# PROBLEM DETAILS
Find the lines in the records that carry the word "game". Copy each one.

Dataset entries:
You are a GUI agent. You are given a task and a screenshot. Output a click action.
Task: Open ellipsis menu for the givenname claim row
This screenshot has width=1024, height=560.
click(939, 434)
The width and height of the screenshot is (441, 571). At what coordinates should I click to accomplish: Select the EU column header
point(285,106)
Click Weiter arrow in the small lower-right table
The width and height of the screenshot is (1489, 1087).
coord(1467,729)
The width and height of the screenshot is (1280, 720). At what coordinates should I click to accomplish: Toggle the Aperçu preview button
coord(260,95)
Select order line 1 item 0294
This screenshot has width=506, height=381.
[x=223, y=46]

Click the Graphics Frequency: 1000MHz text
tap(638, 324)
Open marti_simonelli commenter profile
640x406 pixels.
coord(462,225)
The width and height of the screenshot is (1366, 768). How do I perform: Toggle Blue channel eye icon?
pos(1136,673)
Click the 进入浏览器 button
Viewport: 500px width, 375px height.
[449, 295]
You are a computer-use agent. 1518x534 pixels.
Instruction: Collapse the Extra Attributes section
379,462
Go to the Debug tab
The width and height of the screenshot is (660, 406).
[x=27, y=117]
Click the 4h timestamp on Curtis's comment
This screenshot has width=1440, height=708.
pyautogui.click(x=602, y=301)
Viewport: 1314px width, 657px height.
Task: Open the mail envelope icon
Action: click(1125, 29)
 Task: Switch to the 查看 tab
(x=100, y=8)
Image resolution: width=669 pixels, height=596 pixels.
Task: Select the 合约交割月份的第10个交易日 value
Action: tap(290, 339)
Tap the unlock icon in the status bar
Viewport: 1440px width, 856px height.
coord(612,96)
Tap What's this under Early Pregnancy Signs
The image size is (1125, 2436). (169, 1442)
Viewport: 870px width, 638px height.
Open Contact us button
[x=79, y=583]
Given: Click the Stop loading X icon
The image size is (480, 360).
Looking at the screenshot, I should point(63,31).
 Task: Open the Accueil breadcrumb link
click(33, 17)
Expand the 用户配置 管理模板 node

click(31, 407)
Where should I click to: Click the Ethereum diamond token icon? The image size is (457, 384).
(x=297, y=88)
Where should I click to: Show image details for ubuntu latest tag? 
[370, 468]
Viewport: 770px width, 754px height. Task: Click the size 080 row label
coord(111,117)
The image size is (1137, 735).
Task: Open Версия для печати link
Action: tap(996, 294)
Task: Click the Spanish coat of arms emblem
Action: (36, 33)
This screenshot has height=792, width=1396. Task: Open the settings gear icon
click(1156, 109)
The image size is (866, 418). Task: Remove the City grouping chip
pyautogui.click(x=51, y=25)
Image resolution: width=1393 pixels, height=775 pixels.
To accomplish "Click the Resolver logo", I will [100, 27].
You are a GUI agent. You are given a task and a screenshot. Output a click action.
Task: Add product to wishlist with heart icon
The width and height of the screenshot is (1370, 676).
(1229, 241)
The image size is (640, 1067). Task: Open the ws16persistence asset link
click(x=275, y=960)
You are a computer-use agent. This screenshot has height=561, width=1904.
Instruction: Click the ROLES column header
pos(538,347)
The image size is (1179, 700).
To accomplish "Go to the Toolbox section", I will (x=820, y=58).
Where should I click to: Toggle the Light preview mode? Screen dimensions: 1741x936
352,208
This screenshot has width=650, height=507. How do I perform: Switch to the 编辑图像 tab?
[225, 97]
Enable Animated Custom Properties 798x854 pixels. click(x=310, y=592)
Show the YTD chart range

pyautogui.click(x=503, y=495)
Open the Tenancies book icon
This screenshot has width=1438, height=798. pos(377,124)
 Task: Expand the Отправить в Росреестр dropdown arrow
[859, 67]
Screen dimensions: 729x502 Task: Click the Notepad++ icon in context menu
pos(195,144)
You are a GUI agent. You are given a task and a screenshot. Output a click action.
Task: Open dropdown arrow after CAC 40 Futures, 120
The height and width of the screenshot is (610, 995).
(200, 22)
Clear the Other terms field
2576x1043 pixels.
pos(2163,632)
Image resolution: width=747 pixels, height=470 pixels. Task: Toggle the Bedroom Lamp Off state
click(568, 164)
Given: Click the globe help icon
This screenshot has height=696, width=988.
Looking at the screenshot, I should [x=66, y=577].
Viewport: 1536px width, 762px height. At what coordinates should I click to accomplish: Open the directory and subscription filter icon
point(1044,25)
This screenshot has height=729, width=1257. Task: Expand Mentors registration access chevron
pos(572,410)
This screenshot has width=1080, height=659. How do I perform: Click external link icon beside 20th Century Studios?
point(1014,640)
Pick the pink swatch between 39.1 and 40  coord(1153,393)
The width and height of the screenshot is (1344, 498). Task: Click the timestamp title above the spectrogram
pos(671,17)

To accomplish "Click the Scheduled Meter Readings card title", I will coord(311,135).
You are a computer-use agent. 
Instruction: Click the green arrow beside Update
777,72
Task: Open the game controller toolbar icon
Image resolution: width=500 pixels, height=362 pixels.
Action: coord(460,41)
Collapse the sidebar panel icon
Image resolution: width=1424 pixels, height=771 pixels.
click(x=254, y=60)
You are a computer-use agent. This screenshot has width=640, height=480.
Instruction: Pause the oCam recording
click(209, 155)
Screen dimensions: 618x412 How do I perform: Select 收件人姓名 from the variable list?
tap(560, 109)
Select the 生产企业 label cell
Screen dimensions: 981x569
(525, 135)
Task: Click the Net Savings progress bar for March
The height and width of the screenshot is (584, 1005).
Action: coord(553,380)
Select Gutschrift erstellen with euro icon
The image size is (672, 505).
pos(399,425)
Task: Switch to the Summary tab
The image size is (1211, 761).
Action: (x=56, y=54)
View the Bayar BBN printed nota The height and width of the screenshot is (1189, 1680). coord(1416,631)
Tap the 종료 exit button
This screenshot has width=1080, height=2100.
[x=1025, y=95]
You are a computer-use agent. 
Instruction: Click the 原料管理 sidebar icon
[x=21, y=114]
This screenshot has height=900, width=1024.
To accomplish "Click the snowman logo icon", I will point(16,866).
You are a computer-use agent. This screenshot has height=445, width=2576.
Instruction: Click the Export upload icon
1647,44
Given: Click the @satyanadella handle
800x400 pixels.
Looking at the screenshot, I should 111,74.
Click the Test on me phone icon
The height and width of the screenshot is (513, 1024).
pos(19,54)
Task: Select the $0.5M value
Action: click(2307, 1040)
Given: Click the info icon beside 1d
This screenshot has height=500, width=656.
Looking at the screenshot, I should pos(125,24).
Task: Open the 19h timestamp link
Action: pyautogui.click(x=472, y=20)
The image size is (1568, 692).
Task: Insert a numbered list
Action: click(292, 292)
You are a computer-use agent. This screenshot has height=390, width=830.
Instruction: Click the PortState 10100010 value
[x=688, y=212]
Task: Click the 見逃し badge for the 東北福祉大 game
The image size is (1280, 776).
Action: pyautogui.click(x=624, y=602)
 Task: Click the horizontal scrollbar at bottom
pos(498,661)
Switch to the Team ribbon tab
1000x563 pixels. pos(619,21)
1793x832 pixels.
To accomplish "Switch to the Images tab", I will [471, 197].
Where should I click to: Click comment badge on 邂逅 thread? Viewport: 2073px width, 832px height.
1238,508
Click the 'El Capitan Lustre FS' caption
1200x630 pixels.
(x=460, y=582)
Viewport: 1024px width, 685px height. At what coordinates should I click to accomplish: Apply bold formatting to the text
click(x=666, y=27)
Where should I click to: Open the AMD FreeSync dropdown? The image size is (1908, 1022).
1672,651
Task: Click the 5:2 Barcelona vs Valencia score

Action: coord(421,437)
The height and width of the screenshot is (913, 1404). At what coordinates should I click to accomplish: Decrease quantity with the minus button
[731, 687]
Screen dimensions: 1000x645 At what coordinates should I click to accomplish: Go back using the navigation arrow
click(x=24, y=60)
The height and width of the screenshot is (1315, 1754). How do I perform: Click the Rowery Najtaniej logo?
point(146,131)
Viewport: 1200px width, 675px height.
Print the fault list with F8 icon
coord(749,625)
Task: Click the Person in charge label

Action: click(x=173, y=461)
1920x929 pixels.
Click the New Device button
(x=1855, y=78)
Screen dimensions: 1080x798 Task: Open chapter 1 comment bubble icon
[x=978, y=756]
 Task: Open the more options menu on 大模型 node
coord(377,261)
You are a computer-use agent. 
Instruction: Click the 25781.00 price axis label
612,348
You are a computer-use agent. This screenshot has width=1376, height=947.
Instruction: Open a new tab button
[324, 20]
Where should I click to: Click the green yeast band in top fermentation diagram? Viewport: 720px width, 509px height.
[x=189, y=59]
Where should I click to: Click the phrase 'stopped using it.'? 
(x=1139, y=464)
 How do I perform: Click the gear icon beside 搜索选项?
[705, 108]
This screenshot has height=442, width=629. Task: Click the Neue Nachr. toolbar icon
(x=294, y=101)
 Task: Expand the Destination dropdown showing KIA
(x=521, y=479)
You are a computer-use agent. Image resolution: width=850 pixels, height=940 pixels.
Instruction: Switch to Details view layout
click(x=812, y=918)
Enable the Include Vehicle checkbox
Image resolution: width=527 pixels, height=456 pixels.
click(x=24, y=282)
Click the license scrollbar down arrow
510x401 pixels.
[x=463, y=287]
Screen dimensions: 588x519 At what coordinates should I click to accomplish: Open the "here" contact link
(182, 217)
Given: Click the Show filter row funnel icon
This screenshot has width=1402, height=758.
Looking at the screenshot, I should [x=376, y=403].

# ANSWER TO THIS TASK
Task: Open the game controller toolbar icon
Task: Click the 見逃し badge for the 東北福祉大 game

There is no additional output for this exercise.